Veinte tortugas hicotea (Trachemys callirostris) de aproximadamente una semana de nacidas fueron incautadas por la Policía Nacional en jurisdicción del municipio de Santo Domingo, cuando eran transportadas en un vehículo particular al interior de envases plásticos de gaseosa.
Durante el procedimiento, las autoridades capturaron a la persona que conducía el vehículo, mientras que las tortugas quedaron bajo protección de Cornare para recibir atención especializada en el Centro de Atención y Valoración de Fauna Silvestre (CAV).
El equipo de profesionales adelantó la valoración clínica y evidenció que varias de las tortugas presentaban mordeduras ocasionadas entre ellas mismas, producto de las condiciones de hacinamiento en las que eran transportadas dentro de los recipientes plásticos. Además, dos de los individuos fallecieron poco después de llegar al CAV debido al avanzado estado de deshidratación con el que ingresaron.
Las 18 tortugas restantes permanecen estables y continuarán bajo observación y manejo veterinario especializado para iniciar su proceso de rehabilitación y, posteriormente, regresar a su hábitat natural cuando las condiciones lo permitan.
La persona capturada durante el operativo fue dejada a disposición de las autoridades competentes para responder, presuntamente, por los delitos de aprovechamiento ilícito de los recursos naturales renovables y tráfico de fauna silvestre.

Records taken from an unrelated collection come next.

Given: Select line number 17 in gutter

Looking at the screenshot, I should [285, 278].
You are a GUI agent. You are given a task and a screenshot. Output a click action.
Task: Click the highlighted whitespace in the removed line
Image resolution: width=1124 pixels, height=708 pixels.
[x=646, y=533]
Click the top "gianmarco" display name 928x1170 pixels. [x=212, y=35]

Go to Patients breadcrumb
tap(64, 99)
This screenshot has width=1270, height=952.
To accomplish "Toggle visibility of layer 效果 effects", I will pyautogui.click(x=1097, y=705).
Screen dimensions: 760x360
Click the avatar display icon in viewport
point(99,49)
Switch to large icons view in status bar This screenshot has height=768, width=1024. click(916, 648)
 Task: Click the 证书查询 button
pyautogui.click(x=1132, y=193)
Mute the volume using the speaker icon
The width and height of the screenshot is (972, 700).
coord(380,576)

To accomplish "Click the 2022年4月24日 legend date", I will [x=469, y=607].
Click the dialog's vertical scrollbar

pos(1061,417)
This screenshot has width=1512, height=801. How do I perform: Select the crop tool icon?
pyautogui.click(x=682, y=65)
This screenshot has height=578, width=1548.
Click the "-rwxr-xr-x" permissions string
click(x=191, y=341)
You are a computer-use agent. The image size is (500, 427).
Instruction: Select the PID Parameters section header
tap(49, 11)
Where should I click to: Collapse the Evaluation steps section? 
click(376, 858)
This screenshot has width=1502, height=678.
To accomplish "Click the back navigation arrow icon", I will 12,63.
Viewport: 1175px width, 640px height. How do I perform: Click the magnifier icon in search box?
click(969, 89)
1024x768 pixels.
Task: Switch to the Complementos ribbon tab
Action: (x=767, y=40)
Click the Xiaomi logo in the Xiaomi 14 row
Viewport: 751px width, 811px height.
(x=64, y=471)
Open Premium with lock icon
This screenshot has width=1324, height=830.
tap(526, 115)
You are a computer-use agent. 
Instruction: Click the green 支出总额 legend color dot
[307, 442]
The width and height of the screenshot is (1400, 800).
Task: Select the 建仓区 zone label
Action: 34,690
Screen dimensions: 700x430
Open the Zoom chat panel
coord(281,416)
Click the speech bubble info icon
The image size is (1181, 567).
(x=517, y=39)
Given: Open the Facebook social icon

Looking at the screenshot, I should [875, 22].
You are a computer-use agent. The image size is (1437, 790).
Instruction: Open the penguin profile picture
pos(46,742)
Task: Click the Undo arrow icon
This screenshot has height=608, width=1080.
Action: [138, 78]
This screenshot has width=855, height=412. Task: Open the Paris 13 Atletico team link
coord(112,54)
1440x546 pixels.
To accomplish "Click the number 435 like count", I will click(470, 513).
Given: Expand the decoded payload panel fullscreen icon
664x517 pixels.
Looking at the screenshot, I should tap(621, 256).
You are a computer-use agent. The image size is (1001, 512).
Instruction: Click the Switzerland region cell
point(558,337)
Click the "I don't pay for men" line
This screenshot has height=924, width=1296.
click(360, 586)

Este caso vuelve a evidenciar las consecuencias del tráfico ilegal de fauna silvestre, una problemática que expone a los animales a condiciones que comprometen su bienestar e incluso ponen en riesgo su supervivencia desde los primeros días de vida.
Cornare recordó que la tenencia, el tráfico y la comercialización de fauna silvestre constituyen un delito ambiental sancionado por la Ley 2111 de 2021, que contempla penas privativas de la libertad y multas que van desde 300 hasta 40.000 salarios mínimos legales mensuales vigentes.
Nuevamente la Corporación hizo un llamado a la ciudadanía para abstenerse de adquirir o mantener animales silvestres como mascotas y denunciar oportunamente cualquier caso de tráfico, tenencia ilegal o afectación a la fauna, contribuyendo así a la protección de la biodiversidad y de las especies que habitan los ecosistemas del país.